Computing $Q$ and $V$ exactly is intractable. We need to estimate them. This is where the critic comes in. (We'll cover the critic architecture in the next section.)

Generalized Advantage Estimation (GAE)

In the LLM setting, the reward model only gives a score at the very end of the response. There are no intermediate rewards. So how do we estimate per-token advantages?

We train a critic (value function) $V_\psi(s_t)$ that predicts, from any partial response, the expected final reward. Then we compute advantages using GAE:

TD (temporal difference) error:
$$\delta_t = r_t + \gamma \, V_\psi(s_{t+1}) - V_\psi(s_t)$$

The RM reward is terminal: it scores the full response at the end. However, many RLHF implementations (including InstructGPT) add a per-token KL penalty as reward shaping: $r_t = -\beta \, \text{KL}_t$ at each non-terminal step, where $\text{KL}_t = \log \pi_\theta(a_t|s_t) - \log \pi_\text{ref}(a_t|s_t)$. The final token gets $r_T = R_\phi(p, r) - \beta \, \text{KL}_T$. In the simplest case without per-token KL shaping, $r_t = 0$ for non-terminal tokens and $\delta_t$ simplifies to:

$$\delta_t = \gamma \, V_\psi(s_{t+1}) - V_\psi(s_t)$$

This is the critic saying: "after generating this token, I now think the response will be worth $V_\psi(s_{t+1})$ instead of $V_\psi(s_t)$, so this token's contribution is the difference."

GAE advantage:
$$A^{\text{GAE}}_t = \sum_{k=0}^{T-t-1} (\gamma\lambda)^k \, \delta_{t+k}$$

$\gamma$ (discount factor, ~0.99) and $\lambda$ (GAE parameter, ~0.95) control how far ahead we look. This is an exponentially-weighted sum of TD errors, a smooth blend between "just look one step ahead" ($\lambda=0$) and "use the full remaining return" ($\lambda=1$).

The clipping mechanism

Now we have per-token advantages. The naive approach: use them directly in the policy gradient. If we update too aggressively, the policy can change drastically in one step and collapse (catastrophic forgetting, degenerate outputs, etc.).

PPO's solution: clip the policy update to prevent large changes.

First, define the probability ratio:

Probability ratio:
$$c_t = \frac{\pi_\theta(a_t | s_t)}{\pi_{\theta_\text{old}}(a_t | s_t)}$$

If $c_t = 1$, the new policy assigns the same probability as the old policy to this token. If $c_t = 1.5$, the new policy is 50% more likely to generate this token than before.
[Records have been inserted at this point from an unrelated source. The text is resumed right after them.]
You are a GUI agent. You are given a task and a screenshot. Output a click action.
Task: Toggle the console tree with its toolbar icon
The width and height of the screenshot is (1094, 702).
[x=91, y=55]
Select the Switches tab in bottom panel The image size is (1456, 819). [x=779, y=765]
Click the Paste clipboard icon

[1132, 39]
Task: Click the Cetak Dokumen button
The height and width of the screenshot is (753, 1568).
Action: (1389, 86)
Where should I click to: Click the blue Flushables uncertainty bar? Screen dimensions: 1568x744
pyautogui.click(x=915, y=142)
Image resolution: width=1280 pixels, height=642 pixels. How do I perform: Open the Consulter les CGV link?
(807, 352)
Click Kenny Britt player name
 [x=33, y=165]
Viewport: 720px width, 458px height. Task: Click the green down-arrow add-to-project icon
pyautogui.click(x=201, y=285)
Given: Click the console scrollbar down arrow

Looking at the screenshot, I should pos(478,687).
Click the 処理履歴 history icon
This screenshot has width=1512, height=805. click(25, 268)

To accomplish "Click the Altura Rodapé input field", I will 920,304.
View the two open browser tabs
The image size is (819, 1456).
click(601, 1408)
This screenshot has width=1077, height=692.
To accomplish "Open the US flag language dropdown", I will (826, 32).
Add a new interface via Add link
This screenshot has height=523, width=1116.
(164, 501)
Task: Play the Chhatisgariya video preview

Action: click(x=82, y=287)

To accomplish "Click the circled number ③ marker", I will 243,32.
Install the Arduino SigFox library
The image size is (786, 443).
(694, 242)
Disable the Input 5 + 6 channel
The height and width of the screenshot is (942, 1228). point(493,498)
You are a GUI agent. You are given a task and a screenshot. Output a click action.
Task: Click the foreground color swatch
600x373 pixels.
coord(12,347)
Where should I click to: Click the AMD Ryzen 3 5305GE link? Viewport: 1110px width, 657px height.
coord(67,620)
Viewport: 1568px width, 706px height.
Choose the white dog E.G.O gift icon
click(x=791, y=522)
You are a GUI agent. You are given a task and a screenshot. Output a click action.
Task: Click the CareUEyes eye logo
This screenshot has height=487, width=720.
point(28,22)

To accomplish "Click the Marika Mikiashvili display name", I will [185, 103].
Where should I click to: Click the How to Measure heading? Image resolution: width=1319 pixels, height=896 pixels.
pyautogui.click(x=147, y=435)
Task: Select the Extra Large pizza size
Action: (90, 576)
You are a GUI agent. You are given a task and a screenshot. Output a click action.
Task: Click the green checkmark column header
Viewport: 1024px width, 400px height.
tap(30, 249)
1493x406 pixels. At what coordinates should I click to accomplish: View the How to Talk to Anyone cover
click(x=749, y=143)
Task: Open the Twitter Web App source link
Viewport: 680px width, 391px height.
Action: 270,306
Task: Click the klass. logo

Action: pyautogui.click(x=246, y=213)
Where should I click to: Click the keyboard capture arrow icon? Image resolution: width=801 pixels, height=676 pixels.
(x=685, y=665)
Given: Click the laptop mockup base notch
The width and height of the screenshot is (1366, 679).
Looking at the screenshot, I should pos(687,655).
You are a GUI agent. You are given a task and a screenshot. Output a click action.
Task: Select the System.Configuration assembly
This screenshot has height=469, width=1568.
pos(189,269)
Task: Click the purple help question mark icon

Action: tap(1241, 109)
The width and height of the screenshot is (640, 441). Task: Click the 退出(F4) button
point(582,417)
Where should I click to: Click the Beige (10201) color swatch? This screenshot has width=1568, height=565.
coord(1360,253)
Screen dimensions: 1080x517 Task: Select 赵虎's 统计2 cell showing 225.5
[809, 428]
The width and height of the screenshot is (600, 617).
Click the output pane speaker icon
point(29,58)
The $\text{clip}$ function clamps a value to a range:

Clip function:
$$\text{clip}(x, a, b) = \begin{cases} a & \text{if } x < a \\ x & \text{if } a \le x \le b \\ b & \text{if } x > b \end{cases}$$

The PPO clipped objective uses this to bound the probability ratio:

PPO clipped surrogate objective:
$$L^{\text{clip}}(\theta) = \mathbb{E}_t \Big[\min\big(c_t \cdot A_t, \;\; \text{clip}(c_t, \, 1-\epsilon, \, 1+\epsilon) \cdot A_t\big)\Big]$$

Where $\epsilon$ is typically 0.2. The clipped ratio $\text{clip}(c_t, 1-\epsilon, 1+\epsilon)$ forces $c_t$ to stay in $[1-\epsilon, 1+\epsilon]$. Here's what the $\min$ with this clipped version does:

Intuition: PPO puts a leash on the policy. It says: "improve, but not too much in any single step." Each update makes a small, controlled step in the right direction.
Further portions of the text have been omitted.